In an interview after Sanders spoke, Munoz, who considers himself a political independent, said he’d grade Sander’s response an A. “I felt like he jumped right on top of it. I saw his passion. The inflection in his voice went up a little bit. He realized I was talking about the topic of today.”
Walsh was the second speaker. A one-term congressman from Chicago’s suburbs elected in the Tea Party wave of 2010, Walsh railed against the Republican Party, which he called “a cult.” When asked about environmental racism and climate change, he decried Republican denialism.
“Let’s be real, my party — the Republican Party — has tended to be blind on this issue and ignore the facts on this issue,” Walsh said. “If Republicans call climate change a hoax, then we don’t have a seat at the table to work on solutions.”
“We need to begin to move away from fossil fuels toward clean energy,” Walsh added. “As a Republican, this is one of those issues where because the Republican Party is so lost, I would love to take some outspoken leadership on this and talk about how we transition to cleaner forms of energy.”
Between Walsh and Delaney, activists took the stage and spoke about criminal justice reform and personal experiences enduring racism. A short documentary was shown discussing alleged environmental poisoning in southern Illinois. Buckets were passed around to collect donations.
Delaney, the last candidate to speak, served three terms as a U.S. representative from Maryland. Before a still-full crowd nearing the end of the forum, Delaney reflected on how his Catholic faith informed his decision to enter public service from the private sector, where he was a successful entrepreneur.
“I’ve always believed that the best time to ever talk about stuff that matters to the common good is when people are in religious service,” Delaney said. “We shouldn’t feel like we can't talk about our faith and what it means to us, and also talk about the minimum wage, the earned income tax credit, affordable housing, universal health care, better public schools and an immigration system that is humane. Those things can work beautifully together.”
Delaney’s plans include eliminating private prisons and the cash bail system. He also dwellt on the separation of parents and children at the U.S.-Mexico border, which he panned as “one of the most immoral things we’ve done as a country.”
The last questions asked of each candidate were whether or not they would commit to attending a political forum in East St. Louis, a community “that has been heavily disinvested and has high poverty rates,” said forum moderator Rev. Dr. John Welch, national Gamaliel chairman of the board.
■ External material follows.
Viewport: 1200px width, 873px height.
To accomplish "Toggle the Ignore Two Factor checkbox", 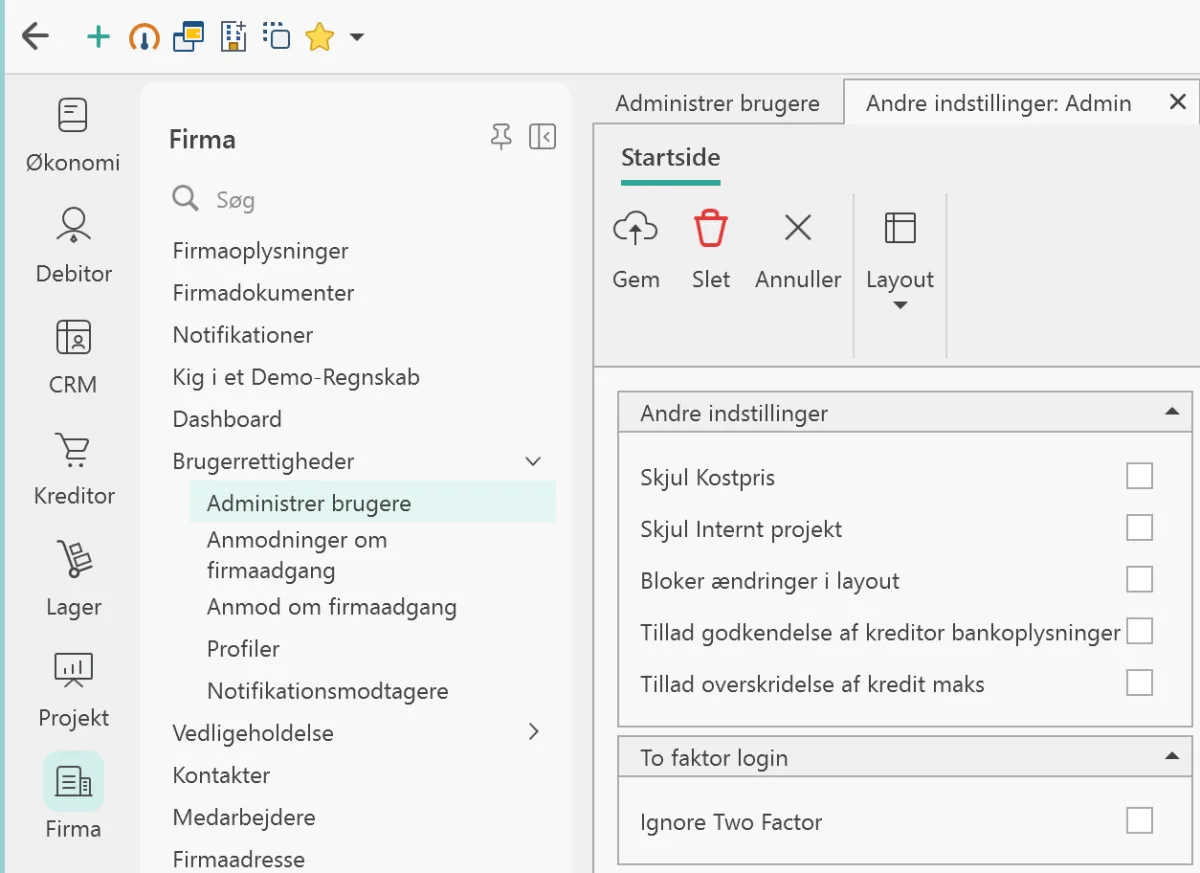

Walsh and Delaney accepted, but Sanders said he could not commit to the date without knowing his schedule.
“We have had for many years governments that are more concerned for the needs of the wealthy, the powerful, the millionaire campaign contributors than the needs of the working class,” Sanders said in closing. “The only way we bring about change is when we all stand up together and fight for justice.”